Вначале надо сориентироваться на местности. Я открываю форточку. В лицо пахнуло прохладным ветром. На лоб упало несколько дождевых капель. Значит, на дворе поздняя осень. Нужно надеть теплую курточку. Поправляю черные очки. Беру трость. И отправляюсь в самый первый поход за продовольствием для себя и кота.
Так приблизительно помню район. Иногда пробегался по нему. До магазина идти меньше, чем квартал. Но это было до ссоры с бабулей. Но после этого миновало лет десять. За такой кусок времени много чего могло измениться. Но все это осталось в прошлой, зрячей жизни. Сейчас поход казался, не меньше, чем высадка на безлюдный остров. Или чужую, необитаемую планету, полную чужаков и неожиданностей.

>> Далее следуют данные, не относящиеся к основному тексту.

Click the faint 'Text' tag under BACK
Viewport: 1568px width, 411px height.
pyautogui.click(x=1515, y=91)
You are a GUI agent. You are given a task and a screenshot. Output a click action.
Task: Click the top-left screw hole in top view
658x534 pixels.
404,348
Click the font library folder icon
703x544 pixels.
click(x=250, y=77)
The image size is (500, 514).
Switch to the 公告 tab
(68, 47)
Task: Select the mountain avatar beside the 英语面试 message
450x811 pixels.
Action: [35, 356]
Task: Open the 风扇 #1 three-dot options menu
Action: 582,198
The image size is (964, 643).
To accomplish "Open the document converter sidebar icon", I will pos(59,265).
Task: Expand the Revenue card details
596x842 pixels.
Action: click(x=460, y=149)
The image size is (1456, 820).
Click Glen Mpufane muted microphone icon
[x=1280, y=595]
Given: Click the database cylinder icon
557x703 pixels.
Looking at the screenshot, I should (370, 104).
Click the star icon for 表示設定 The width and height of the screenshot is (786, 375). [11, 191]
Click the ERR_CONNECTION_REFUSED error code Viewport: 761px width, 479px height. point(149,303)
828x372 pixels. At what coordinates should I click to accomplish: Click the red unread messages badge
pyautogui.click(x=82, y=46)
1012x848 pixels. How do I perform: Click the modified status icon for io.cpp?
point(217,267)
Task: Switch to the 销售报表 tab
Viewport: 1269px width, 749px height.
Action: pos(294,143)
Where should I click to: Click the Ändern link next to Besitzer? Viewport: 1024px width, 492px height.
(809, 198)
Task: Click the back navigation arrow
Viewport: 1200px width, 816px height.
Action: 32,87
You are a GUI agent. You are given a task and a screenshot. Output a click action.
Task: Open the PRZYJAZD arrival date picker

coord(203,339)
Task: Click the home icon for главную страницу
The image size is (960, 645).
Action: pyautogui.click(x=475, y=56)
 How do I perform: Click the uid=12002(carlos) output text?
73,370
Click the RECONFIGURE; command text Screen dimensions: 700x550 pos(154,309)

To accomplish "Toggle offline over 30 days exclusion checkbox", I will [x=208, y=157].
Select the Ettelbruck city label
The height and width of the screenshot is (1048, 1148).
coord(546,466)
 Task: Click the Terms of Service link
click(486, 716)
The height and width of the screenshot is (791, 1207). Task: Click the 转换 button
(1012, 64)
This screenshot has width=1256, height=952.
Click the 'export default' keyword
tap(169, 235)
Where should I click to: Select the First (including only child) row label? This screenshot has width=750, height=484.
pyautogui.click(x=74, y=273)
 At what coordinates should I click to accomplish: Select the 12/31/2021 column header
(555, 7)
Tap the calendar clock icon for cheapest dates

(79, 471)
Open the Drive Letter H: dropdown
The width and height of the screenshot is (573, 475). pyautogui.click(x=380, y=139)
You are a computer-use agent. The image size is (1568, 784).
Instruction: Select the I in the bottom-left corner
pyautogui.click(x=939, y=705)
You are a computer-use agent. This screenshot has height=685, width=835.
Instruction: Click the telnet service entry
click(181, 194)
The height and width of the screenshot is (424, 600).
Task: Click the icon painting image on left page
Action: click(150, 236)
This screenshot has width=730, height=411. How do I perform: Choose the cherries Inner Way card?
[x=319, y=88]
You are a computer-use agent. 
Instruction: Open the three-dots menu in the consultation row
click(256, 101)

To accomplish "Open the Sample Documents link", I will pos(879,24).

Внешний мир встречает не так тепло, как хотелось. Накрапывает холодный октябрьский дождик. Что-то, по звуку мотора похожее на городскую маршрутку, пролетает мимо, даже не сбросив скорость. Оно забрызгивает весь левый рукав водой.
– Вот пидор, – Бросаю в спину. Точно охотится на слепых пешеходов. А после каждого успешного наезда рисует на дверце звездочки кровью неудачников. Так, простукивая тростью обочину, собираюсь перейти дорогу. Вроде перекресток. В этом месте, по моим предположениям, должна быть зебра. Делаю сигнал тростью. Потом осторожно схожу с тротуара, вступаю на дорогу. И неожиданно за спиной слышу пронзительный скрип тормозов.
– Ты что, дебил! Что, жить совсем надоело, что под колеса бросаешься? – Услышал вопли водителя. Да, эту дорогу без последствий для здоровья могут перейти только бестелесные духи. Или пешеходы, ставшие такими. Я поворачиваю голову в сторону криков.
– Я дебил? Возможно. Вдобавок слепой. – Одним движением срываю очки.
– Прости, братуха. Прости.
– Ты что, сигнала белой трости не увидел?
– Извини. – Бормотание водителя бесит больше мата. Я не слушаю извинений, а перехожу дорогу, и направляюсь по тротуару. Наконец, нахожу нужный магазин. Я вспоминаю, что здесь было три ступеньки. И сразу настукиваю их тростью.
Три ступеньки. Раньше я мог их легко, не задумываясь, перемахнуть. Даже не глядя под ноги. Но это было раньше. В прошлой жизни. Теперь я шел осторожно, боясь оступиться. Для полного счастья не хватало обратно попасть в травматологию. На этот раз с переломом руки или ноги.